Again, Lincoln offered strengthened fugitive slave laws. Secession would not fix the fugitive slave problem, it would make it worse. The US would be a different country and thus under no obligation to return escaped slaves.
"But secession, Lincoln argued, would actually make it harder for the South to preserve slavery. If the Southern states tried to leave the Union, they would lose all their constitutional guarantees, and northerners would no longer be obliged to return fugitive slaves to disloyal owners. In other words, the South was safer inside the Union than without, and to prove his point Lincoln confirmed his willingness to support a recently proposed thirteenth amendment to the Constitution, which would specifically prohibit the federal government from interfering with slavery in states where it already existed." (Klingaman, Abraham Lincoln and the Road to Emancipation, pp. 32-33)
Nobody could refute what he said about how slavery was safer in the union than outside it. Lincoln wasn't even the first man who pointed this out.
In the debate in Congress on the resolution to censure John Quincy Adams, for presenting a petition for the dissolution of the Union, Mr. Underwood, of Kentucky, said: "They (the South) were the weaker portion, were in the minority. The North could do what they pleased with them; they could adopt their own measures. All he asked was, that they would let the South know what those measures were. One thing he knew well; that State, which he in part represented, had perhaps a deeper interest in this subject than any other, except Maryland and a small portion of Virginia. And why? Because he knew that to dissolve the Union, and separate the different States composing the confederacy, making the Ohio River and the Mason and Dixon's line the boundary line, he knew as soon as that was done, Slavery was done in Kentucky, Maryland and a large portion of Virginia, and it would extend to all the States South of this line. The dissolution of the Union was the dissolution of Slavery. It has been the common practice for Southern men to get up on this floor, and say, 'Touch this subject, and we will dissolve this Union as a remedy.' Their remedy was the destruction of the thing which they wished to save, and any sensible man could see it. If the Union was dissolved into two parts, the slave would cross the line, and then turn round and curse the master from the other shore." In attempting to secede from the Union, the South had to be aware that they were, effectively, giving up their slaves.
Which is more rational and believable....that the White Southern population was motivated by a concern for the preservation of slavery which was not threatened on behalf of the 5.63% of the White Southern population which owned slaves, and therefore undertook to secede which would effectively mean the end of slavery OR the vast majority felt they were being economically exploited and abused by a (to them) foreign Northern majority which was constantly pushing them around and enacting taxes and economic policies which hurt the South for their own benefit?
"When the only tool you've got is a hammer, all your problems start to look like nails."
You keep trying to shoehorn "slavery" into every decision made in that era because that suits what you want to believe.
The fact the Southerners didn't take the Corwin deal is because it wasn't the main sticking point, and what they already had was way better.
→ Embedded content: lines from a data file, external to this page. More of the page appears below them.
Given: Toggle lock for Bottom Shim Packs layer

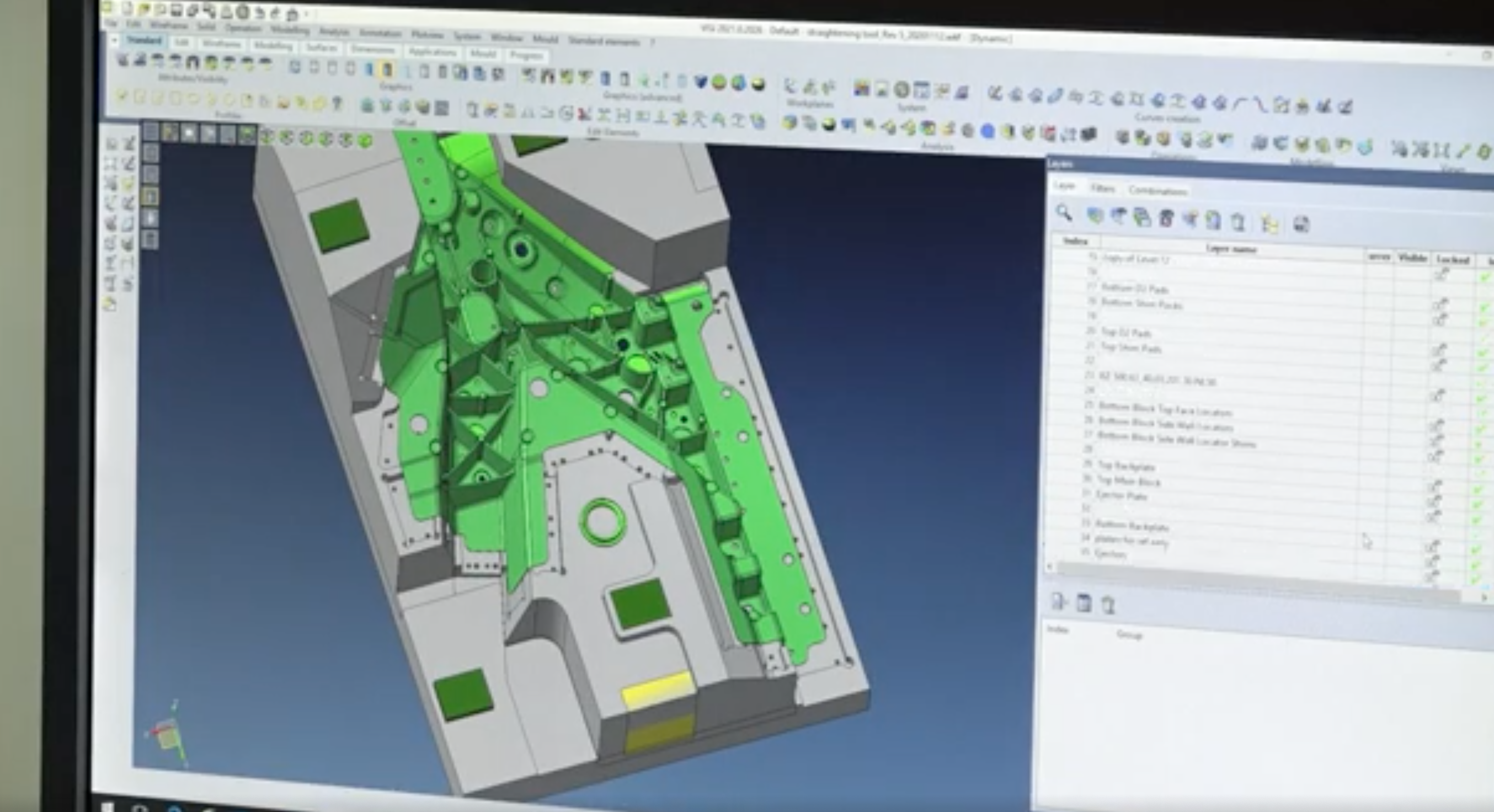Looking at the screenshot, I should coord(1439,304).
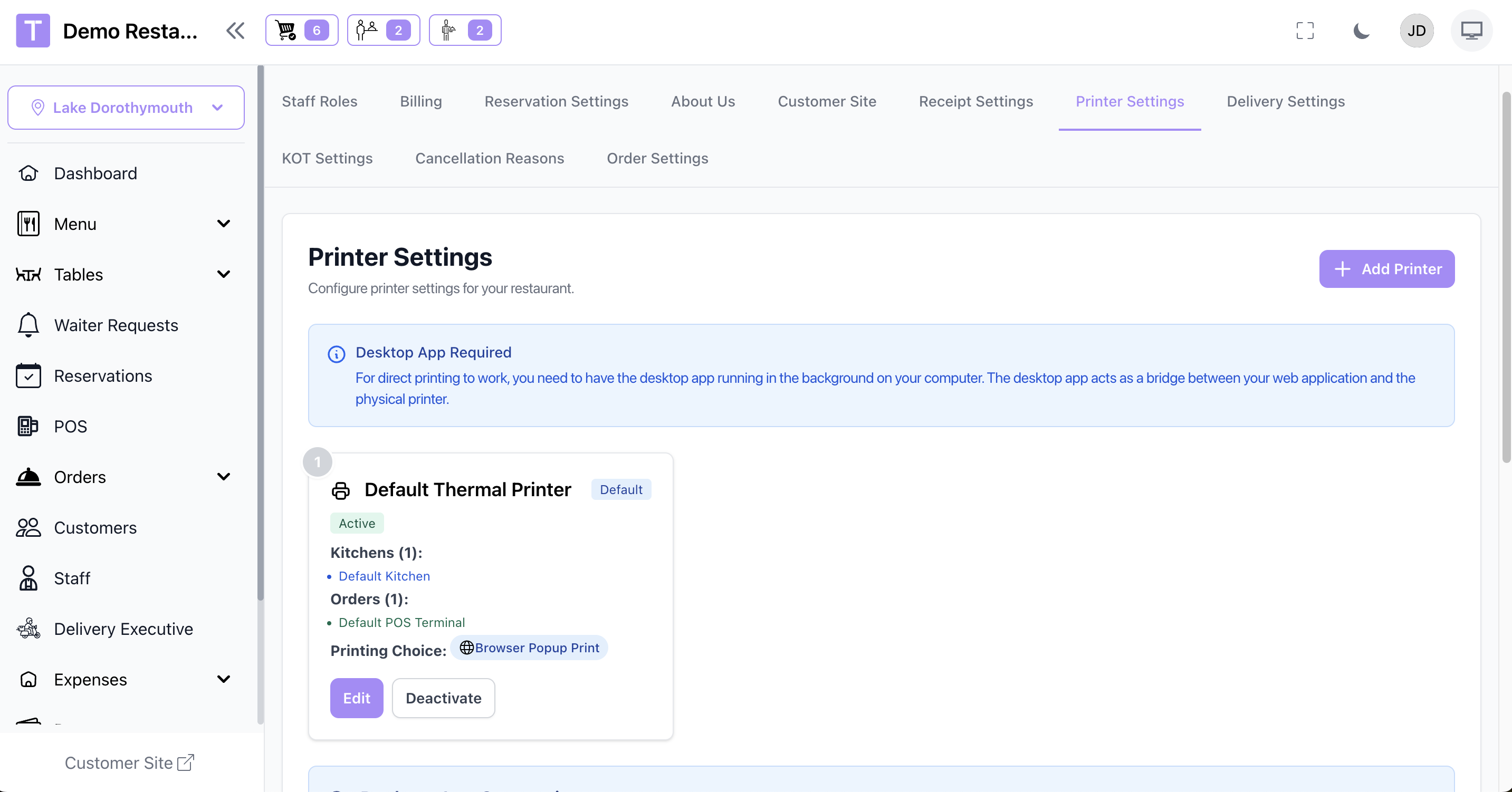Open the reservations badge icon in header

pos(382,30)
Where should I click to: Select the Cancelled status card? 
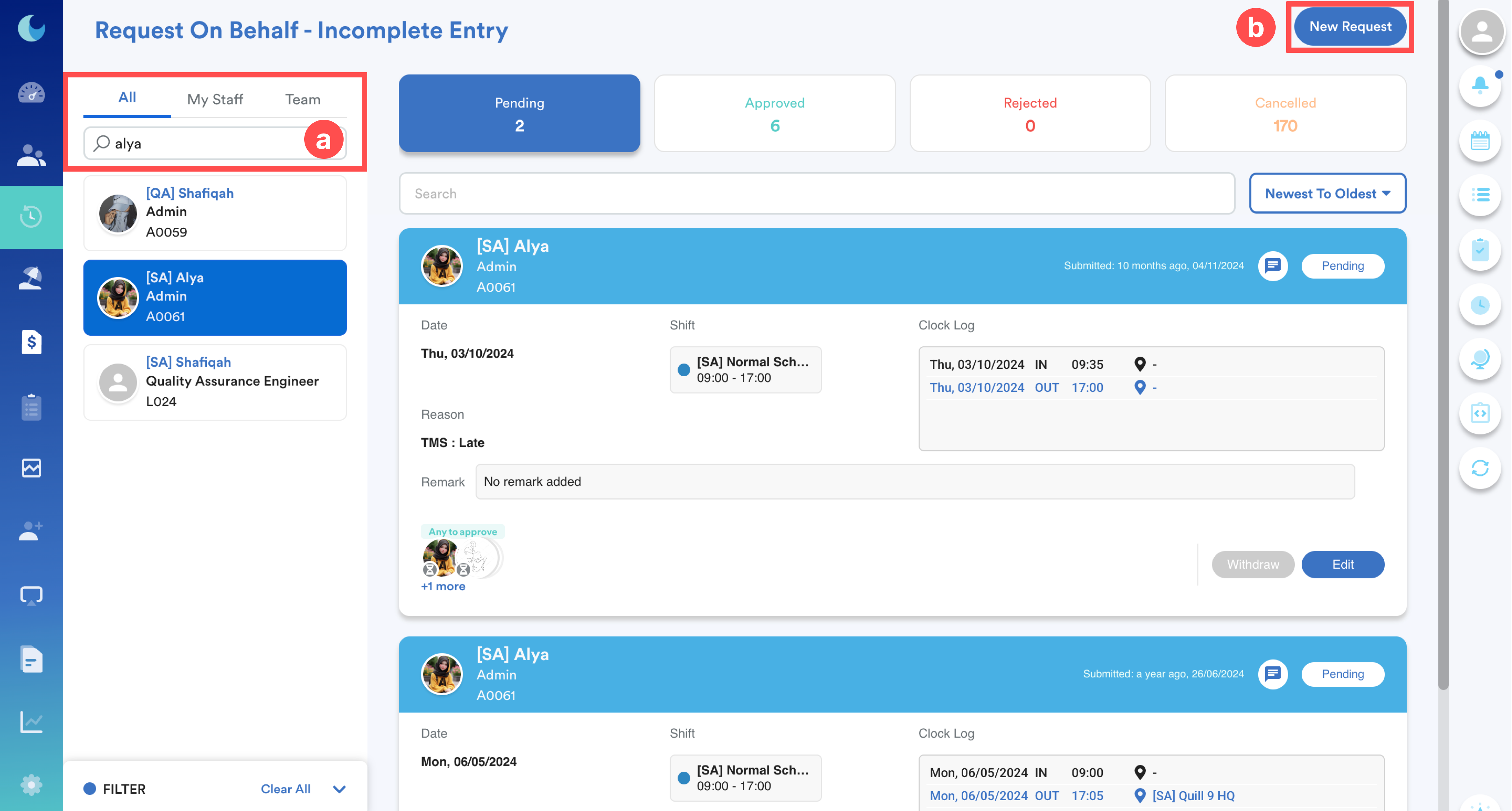(x=1285, y=113)
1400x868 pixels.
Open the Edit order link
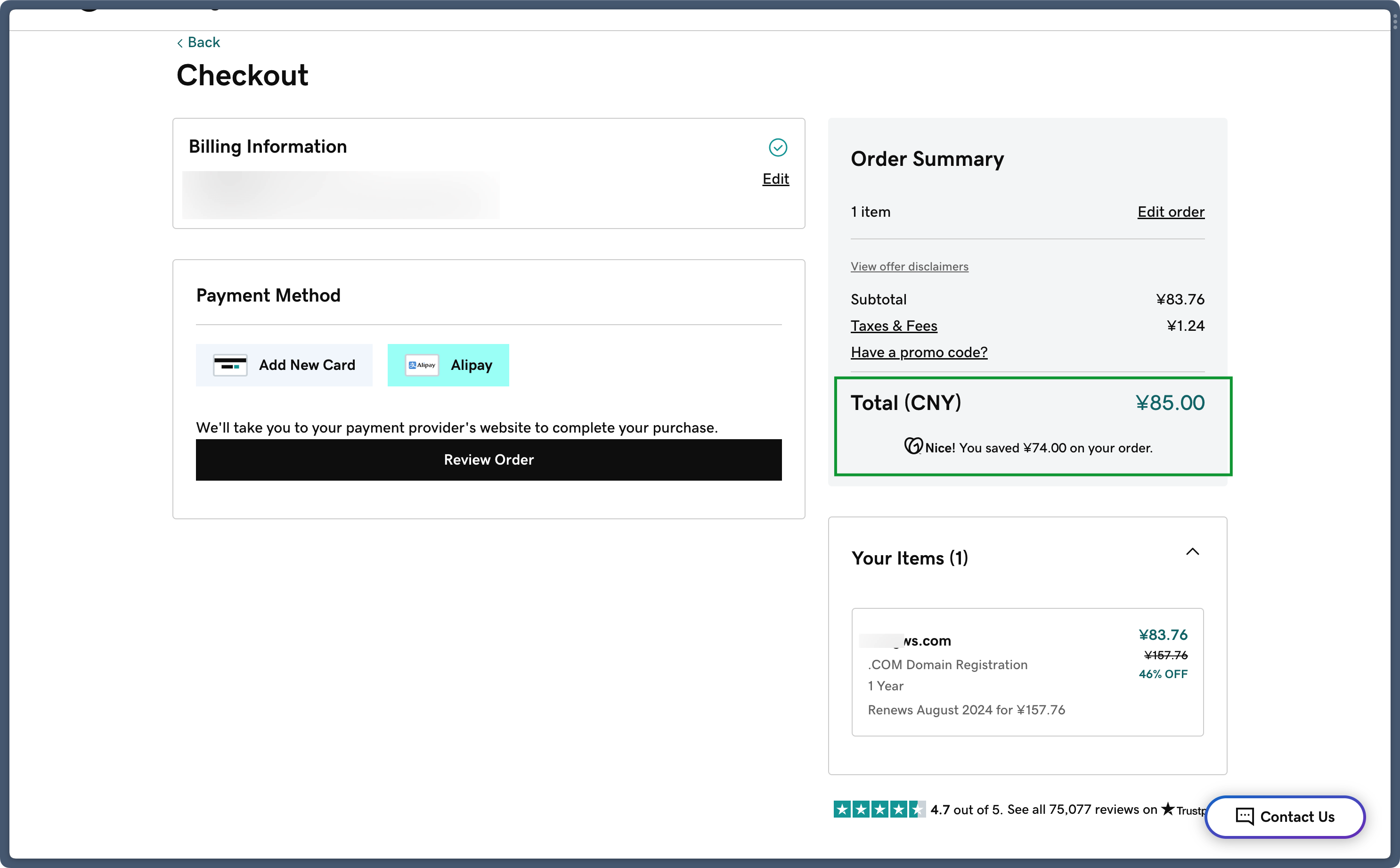(1171, 212)
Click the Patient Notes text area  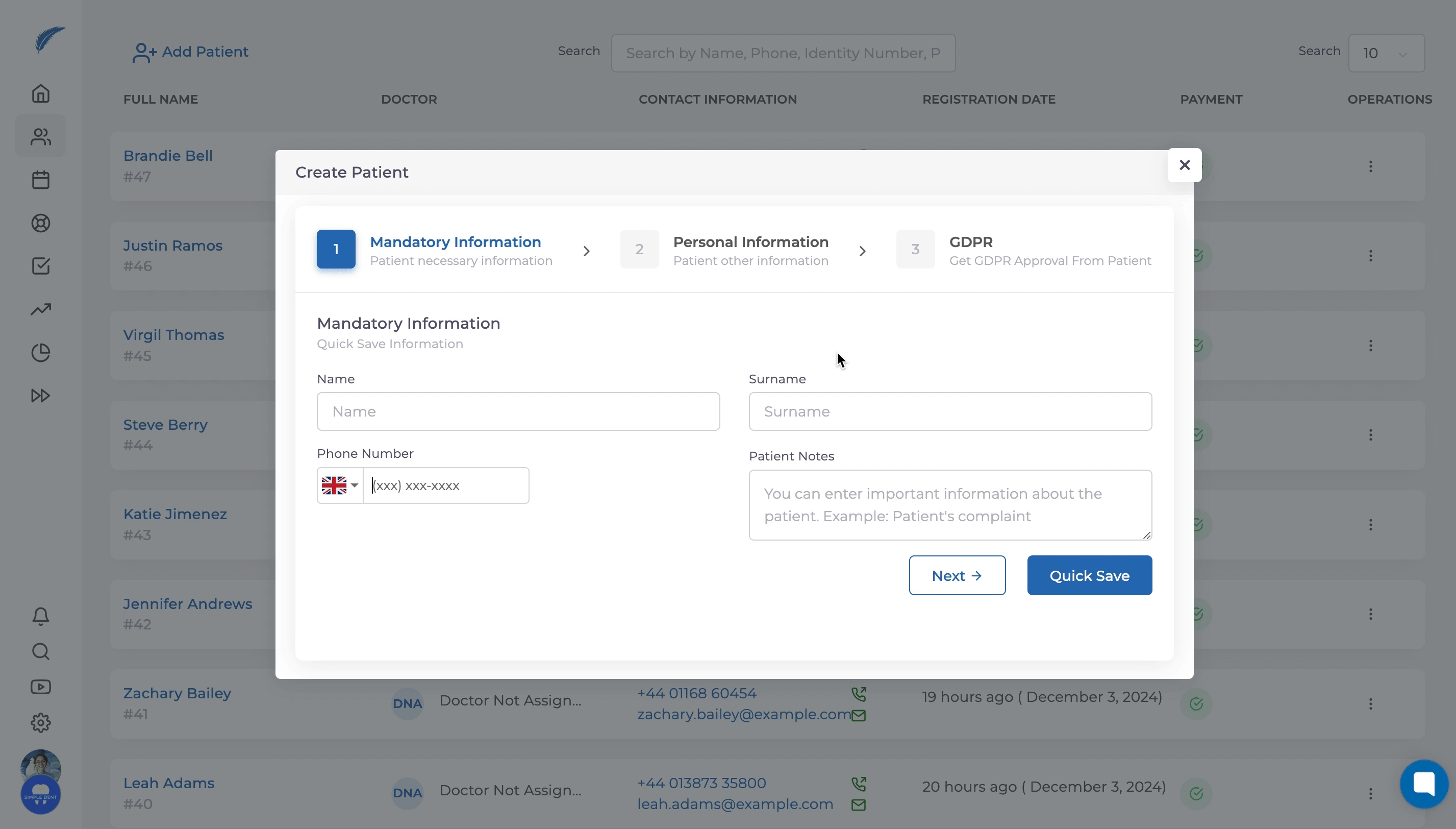(949, 505)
The fact the Northerners offered the Corwin amendment deal is because what they really wanted was the money.
Secessionists didn’t trust the Republicans. They thought Lincoln would use his appointment power to build up the Republican Party in the Border States. Eventually, slavery would be abolished in those states and the Republicans would organize in the Upper South and do the same there. The secessionists recognized the Corwin Amendment as a last minute attempt to hold the country together. The proposed Amendment did nothing to overcome their fear and their hatred of the Republicans.
The Deep South states were already gone when Lincoln took office. They’d gotten what they wanted. They assumed that slavery and their way of life would be secure as an independent nation. They weren’t going to do a U-turn and come back. And yes, the Corwin Amendment wouldn’t do anything about the fear of Northern abolitionists and slave revolts.
“Stronger” fugitive slave laws apparently means non-enforcement or repeal of the Northern states personal liberty laws. If Lincoln had given the slave states that it would have torn the North — and the Republican Party — apart. Could Lincoln have done it? Would he have? Northern states weren’t likely to repeal their laws, nor was Congress likely to deliver even stronger fugitive slave laws. Lincoln was repeating his commitment to enforce existing laws. He was also making a last minute offer to save (what was left of) the Union. The militant secessionists who controlled the Deep South easily saw through the offer. It wasn’t something Lincoln could make happen and it would have doomed his presidency if he had tried.